Defendants argue that Plaintiffs must, but failed to, allege that Perez “authorized” or “ratified” the wrongful conduct of Rodas.

As Plaintiffs point out, however, the Complaint alleges that Perez is the alter ego of Defendants BaronHR and Fortress. Because the Complaint states a cause of action against BaronHR and Fortress, as discussed below, it also states a cause of action against Perez.

Although Defendants refer to “vague, irrelevant, and inappropriate allegations about commingling of funds” which they address in the companion Motion to Strike (see Demurrer, p. 6:10-11), they do not actually argue that the alter ego allegations are insufficient to attach liability.

Uncertainty in loss of earnings claim

Under FEHA, sexual harassment includes hostile work environment, which does not require any adverse employment action. (Meritor Sav. Bank, FSB v. Vinson (1986) 477 U.S. 57, 67; see also Fisher v. San Pedro Peninsula Hosp. (1989) 214 Cal.App.3d 590, 608.) Thus, it is immaterial whether the Complaint does or does not allege an adverse employment action.

First cause of action for harassment

Under FEHA, the employer is strictly liable for workplace harassment by a supervisor but a negligence standard applies for employer liability for nonsupervisory employees. (State Dept. of Health Services v. Sup.Ct. (McGinnis) (2003) 31 Cal.4th 1026, 1041-1042.)

Here, regardless whether Plaintiffs have stated facts sufficient to show that Rodas was a supervisor within the meaning of FEHA, Plaintiffs have alleged facts sufficient to show that Rodas was Defendants’ employee and Defendants knew of Rodas’ improper behavior and were negligent in failing to take adequate remedial measures.

Employer liability for sexual harassment by coworkers is direct liability for negligence in failing to take adequate remedial measures. (Govt. Code, § 12940, subd. (j)(1); State Dept. of Health Services v. Sup.Ct. (McGinnis) (2003) 31 Cal.4th 1026, 1041.) Plaintiffs must prove the employer’s management knew or should have known of the harassment, due to the pervasiveness of the conduct or language, or through other circumstances. (Swinton v. Potomac Corp. (9th Cir. 2001) 270 F.3d 794, 804.)

The Complaint alleges that Rodas was employed by BaronHR and Fortress as a Senior Vice President (¶ 6), and that “Defendants were aware of Rodas engaging in sexually harassing behavior with other female employees that ultimately resulted in a lawsuit against Defendants and a settlement that Defendants had to pay to the former female employees” (¶ 22).
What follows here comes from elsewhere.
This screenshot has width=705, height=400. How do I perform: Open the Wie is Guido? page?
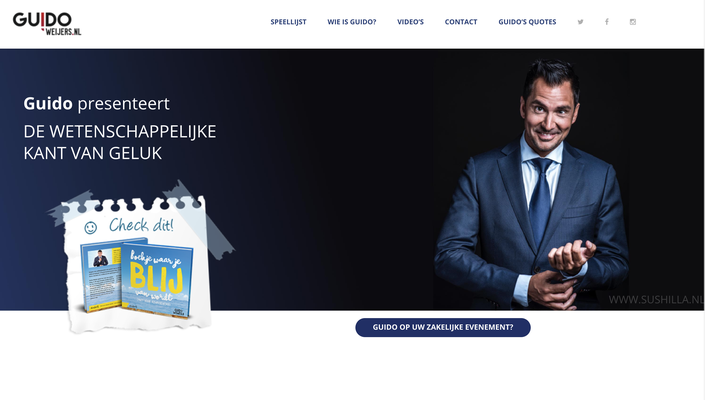click(352, 22)
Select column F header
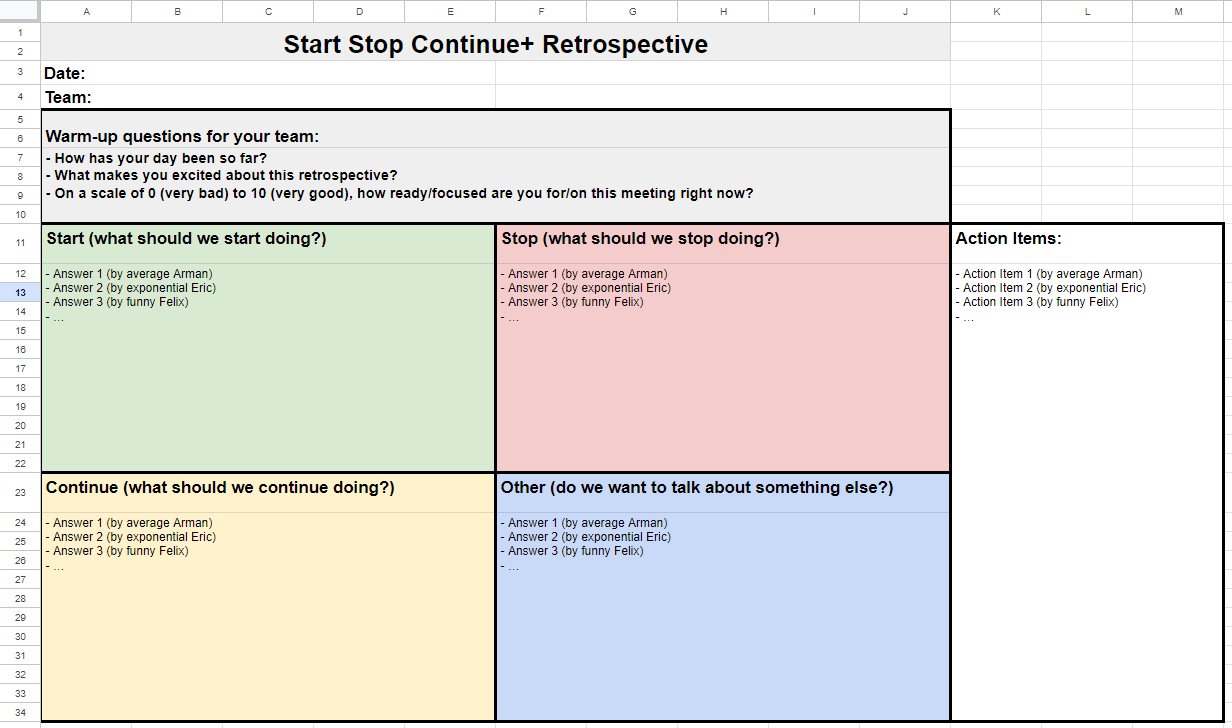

Second cause of action for failure to prevent harassment

Government Code section 12940, subdivision (k) provides that it is an unlawful employment practice for an employer “to fail to take all reasonable steps necessary to prevent discrimination and harassment from occurring.”

As Plaintiffs note, the Complaint alleges that Defendants were aware of Rodas’ inappropriate behavior because Defendants were previously sued by—and settled with—former female employees for Rodas’ sexually harassing behavior. (See Complaint, ¶ 22.) Despite this occurrence, the Complaint alleges that Defendants retained Rodas as a Senior Vice President. (Complaint, ¶ 6.) These allegations are sufficient for pleading purposes to allege failure to prevent harassment.

Defendants Motion to Strike is denied in its entirety.

Alter ego allegations

Defendants argue that the alter ego allegations in paragraph 9 of the Complaint are irrelevant to Plaintiffs’ harassment claims. But as Plaintiffs respond, the allegations are relevant to establish alter ego liability on the part of Defendant Perez for the harassment claims.

Punitive damages

Punitive damages may be recovered in an action for the breach of an obligation not arising from contract, where it is proven by clear and convincing evidence that the defendant has been guilty of fraud, oppression or malice. (Civ. Code, § 3294, subd. (a).)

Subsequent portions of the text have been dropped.